**WORK REQUIRED**
The stretch from the line with "You are a computer-use agent. 1457x689" through the line with "The width and" in the records below: write it out exactly, and nothing else.

(Stored items)

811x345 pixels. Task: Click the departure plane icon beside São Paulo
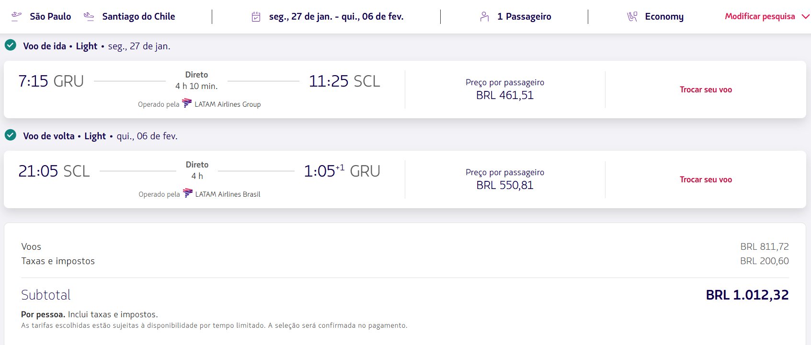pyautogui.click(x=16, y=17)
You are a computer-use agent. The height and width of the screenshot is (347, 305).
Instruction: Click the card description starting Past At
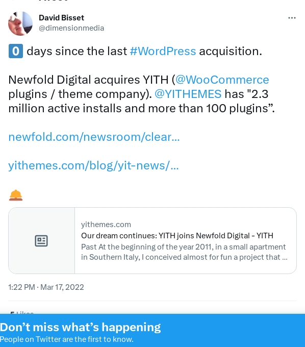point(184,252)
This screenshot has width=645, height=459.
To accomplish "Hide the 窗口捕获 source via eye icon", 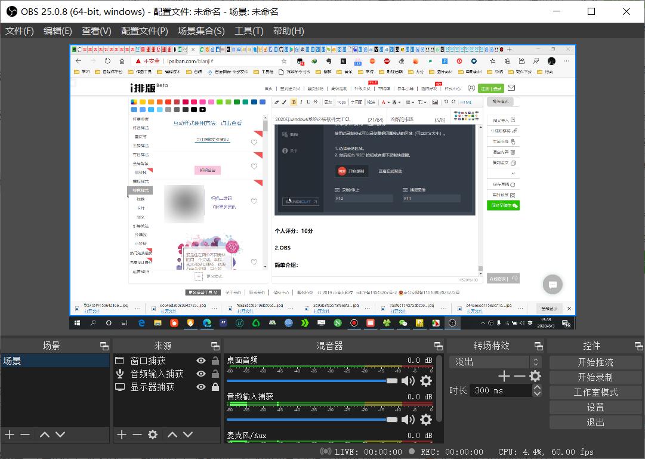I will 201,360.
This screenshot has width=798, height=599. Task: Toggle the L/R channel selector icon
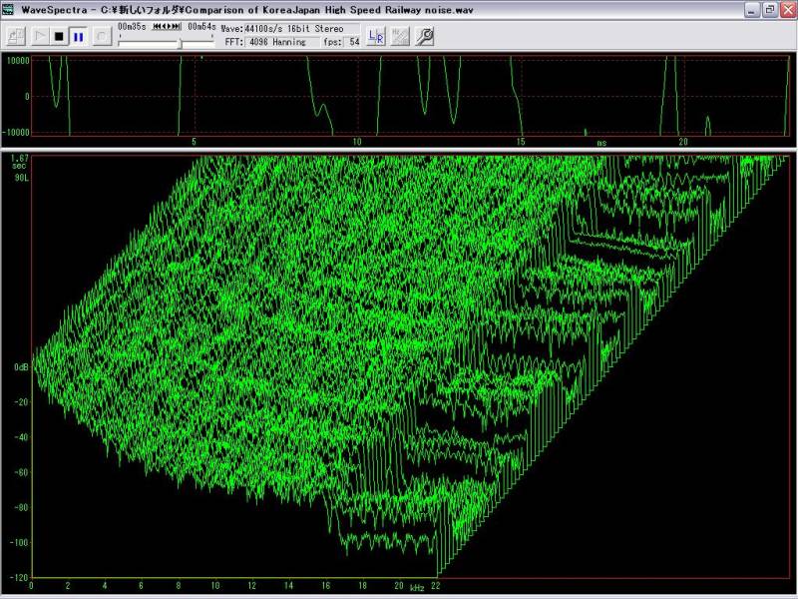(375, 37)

==

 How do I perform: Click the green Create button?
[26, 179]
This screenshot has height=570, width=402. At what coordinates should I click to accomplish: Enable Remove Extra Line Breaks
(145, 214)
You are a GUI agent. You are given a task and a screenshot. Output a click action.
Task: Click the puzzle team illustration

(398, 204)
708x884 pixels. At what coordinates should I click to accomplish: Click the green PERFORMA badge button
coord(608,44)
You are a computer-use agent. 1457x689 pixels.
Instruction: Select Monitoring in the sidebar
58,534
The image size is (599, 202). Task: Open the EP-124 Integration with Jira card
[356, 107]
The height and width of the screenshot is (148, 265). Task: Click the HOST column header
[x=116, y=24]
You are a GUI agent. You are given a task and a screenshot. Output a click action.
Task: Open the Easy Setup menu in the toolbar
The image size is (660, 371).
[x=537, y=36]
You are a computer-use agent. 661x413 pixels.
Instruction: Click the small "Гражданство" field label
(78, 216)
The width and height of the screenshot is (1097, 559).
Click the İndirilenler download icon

==

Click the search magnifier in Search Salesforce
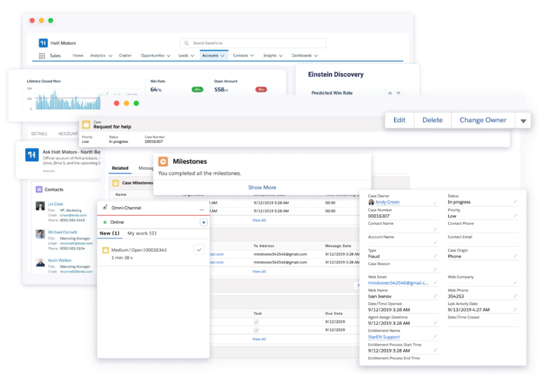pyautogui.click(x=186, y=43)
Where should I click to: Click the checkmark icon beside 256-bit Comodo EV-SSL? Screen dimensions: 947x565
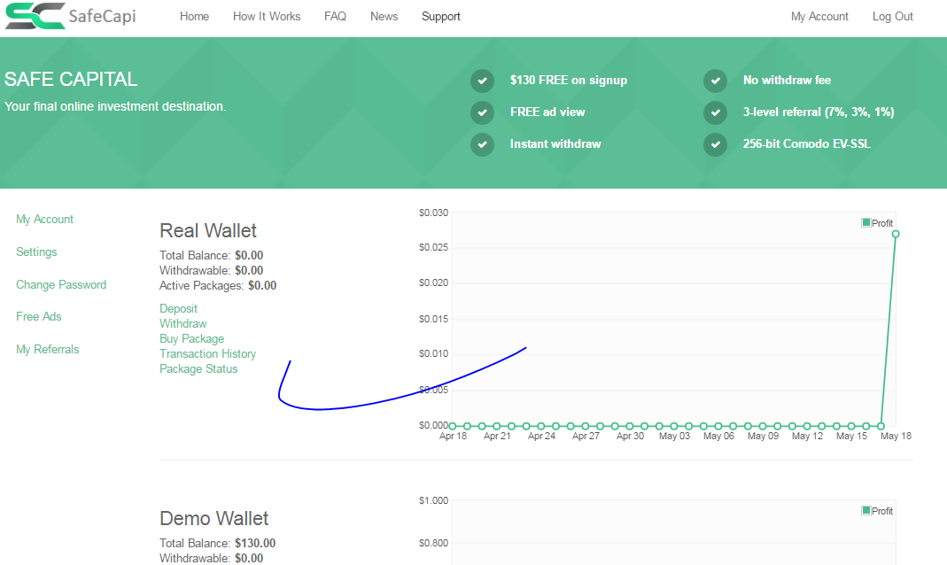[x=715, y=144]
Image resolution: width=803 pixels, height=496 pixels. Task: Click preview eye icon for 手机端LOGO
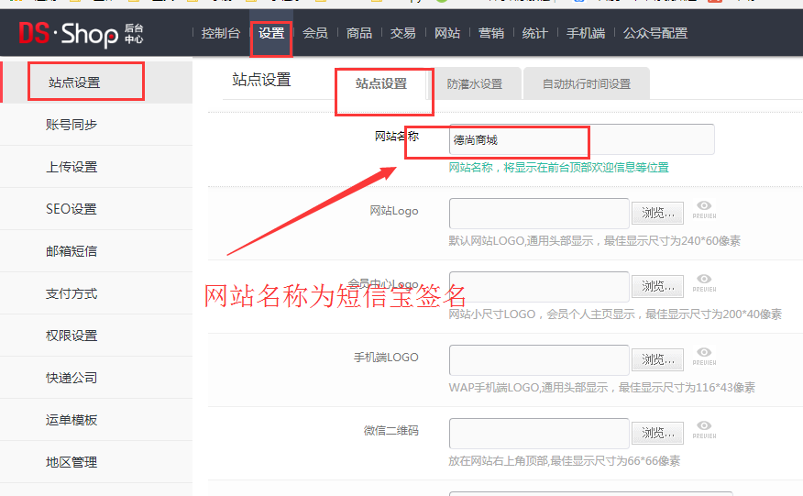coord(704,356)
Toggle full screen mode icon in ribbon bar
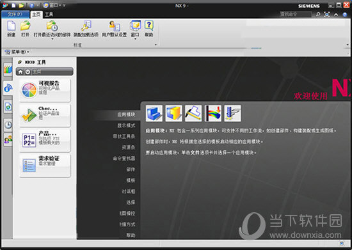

**THE COMPLETED TASK**
You are a computer-use agent. 1457x689 pixels.
Instruction: Select Monitoring in the sidebar
58,534
The image size is (599, 202). Task: Open the EP-124 Integration with Jira card
[356, 107]
The height and width of the screenshot is (148, 265). Task: Click the HOST column header
[x=116, y=24]
You are a GUI agent. You are given a task and a screenshot. Output a click action.
Task: Open the Easy Setup menu in the toolbar
The image size is (660, 371).
[x=537, y=36]
You are a computer-use agent. 661x413 pixels.
Instruction: Click the small "Гражданство" field label
(78, 216)
The width and height of the screenshot is (1097, 559).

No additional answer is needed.